Many studies have been conducted on RHA-based geopolymers or on the effects of lightweight aggregates alone. However, the effects of the combination of EP and pumice within an RHA geopolymer matrix activated by a NaOH-NaAlO ₂ binary system have not been systematically explored. The interaction effects of the two types of lightweight aggregates and the effects of this interaction on the formation of the interfacial transition zone (ITZ) are unclear.

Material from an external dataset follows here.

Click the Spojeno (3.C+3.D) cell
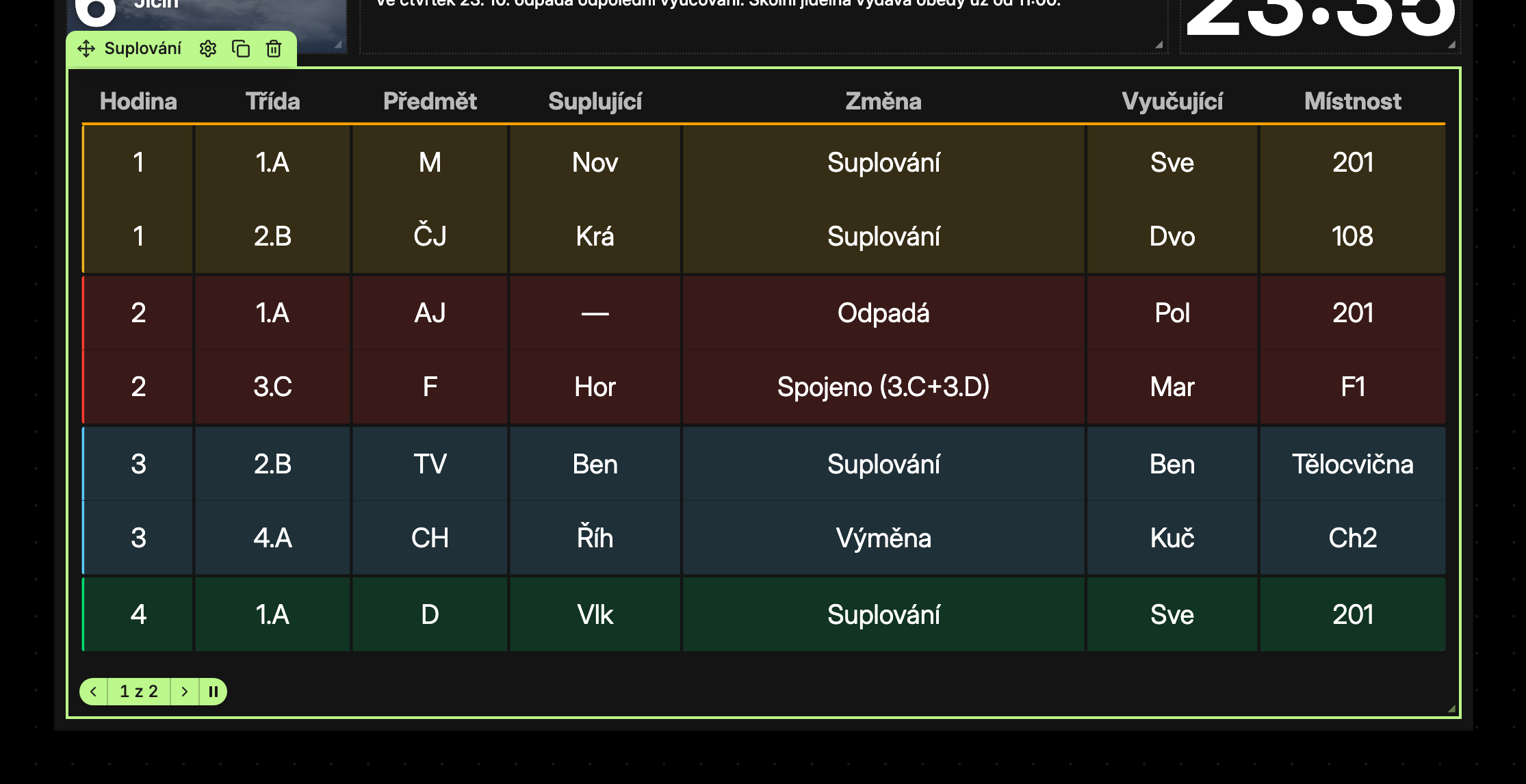Screen dimensions: 1526x784 883,387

The addition of NaAlO₂ to the alkaline activator was anticipated to introduce additional Al³⁺ ions, which would influence the Al/Si ratio and the N-A-S-H gel matrix microstructure. It is anticipated that this would not only influence the cross-linking and matrix densification, but also the interfacial bond between the aggregate and matrix. This interfacial bond plays a crucial role in determining the thermomechanical properties of lightweight GPC. However, the role of NaAlO₂ in controlling the chemistry and ITZ zone formation in RHA geopolymer systems using mixed lightweight aggregates has not been properly identified.
This study aims to address a particular knowledge gap through a comprehensive investigation of the combined effects of blends of expanded perlite/pumice and the dual-alkali activation method (NaOH + NaAlO₂) on the density, mechanical properties, water absorption capacity, and thermal conductivity of RHA-based lightweight GPC.

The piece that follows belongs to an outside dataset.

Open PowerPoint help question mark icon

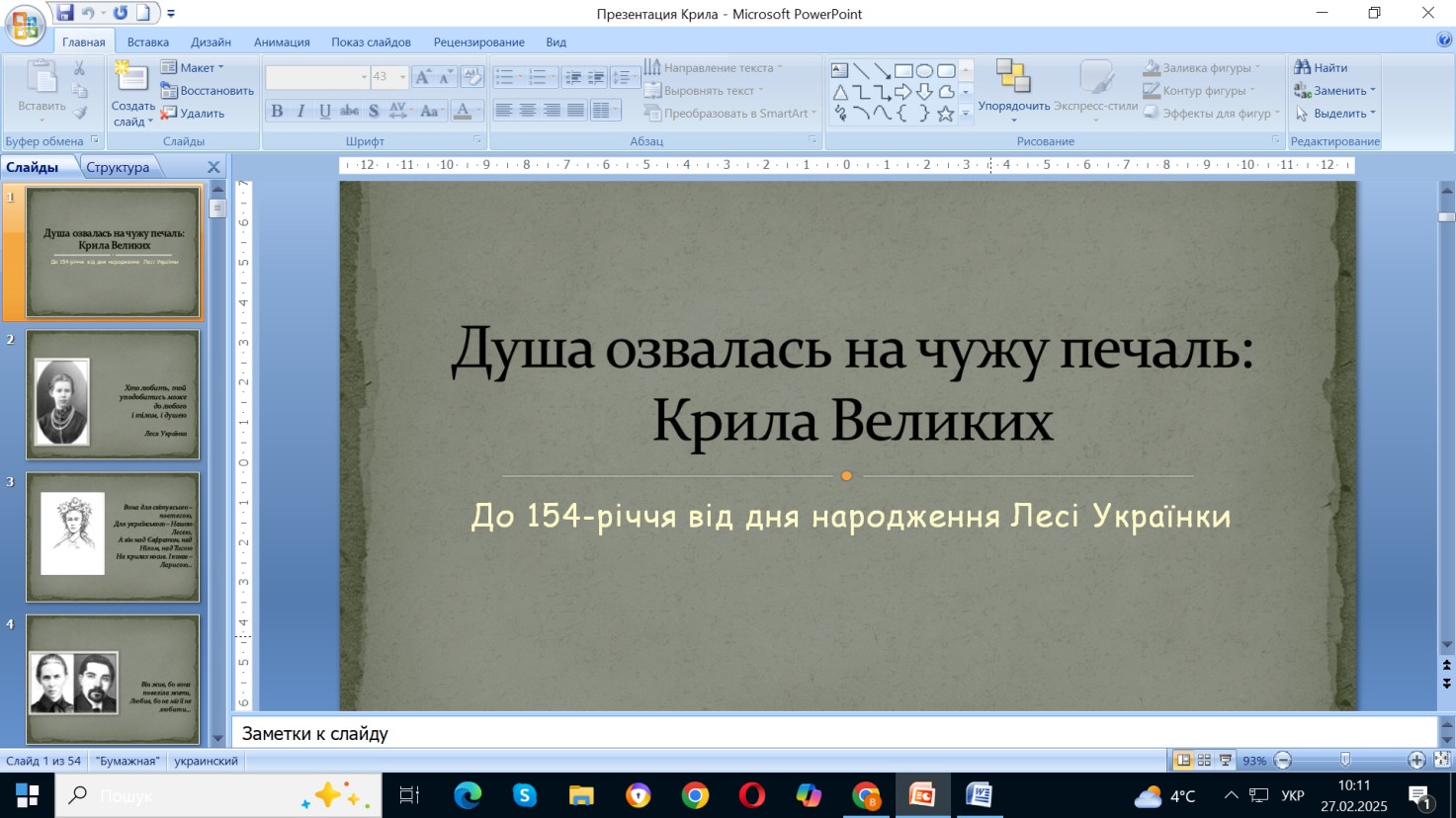click(x=1444, y=41)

The purpose of this study was to develop a lightweight GPC. RHA was used as a binder in this experiment. RHA was activated using solutions of NaOH and NaAlO₂. The proportion of the mixture of EP to the pumice used as the lightweight aggregate was changed to achieve a concrete mix that was thermally insulating, durable, and environmentally friendly. Based on controlled rice husk burning followed by high fineness to enhance the pozzolanic activity, RHA was used in this study as the sole geopolymer precursor. According to the ASTM C618 standard for pozzolanic materials, the RHA used in this study contained approximately 85% amorphous silica. The chemical composition of the RHA is summarized in Table 1. The number of binders used in the concrete mixture was kept constant at 450 kg/m³ to conduct a comparative study between the mixtures. The NaOH used in this study was an analytical grade chemical used to prepare the alkaline solution, which was mixed in a total amount of 150 kg/m³ in all mixtures. NaOH was dissolved in water to prepare a 10 M solution. NaAlO₂ powder was mixed with RHA in a dry mixer and then added to the alkaline solution. Precursor materials improve the mechanical strength, and 10 M is often found to be the best concentration that provides a good balance between reactivity and workability (e.g., compressive strength increments with the concentration of NaOH were observed in fly ash geopolymers when comparing 10 M with 14 M NaOH concentrations) [10]. A comprehensive analysis of alkali-activated materials indicates that high molar concentrations can cause difficulties in workability and microstructure formation because of the high viscosity or fast setting [11].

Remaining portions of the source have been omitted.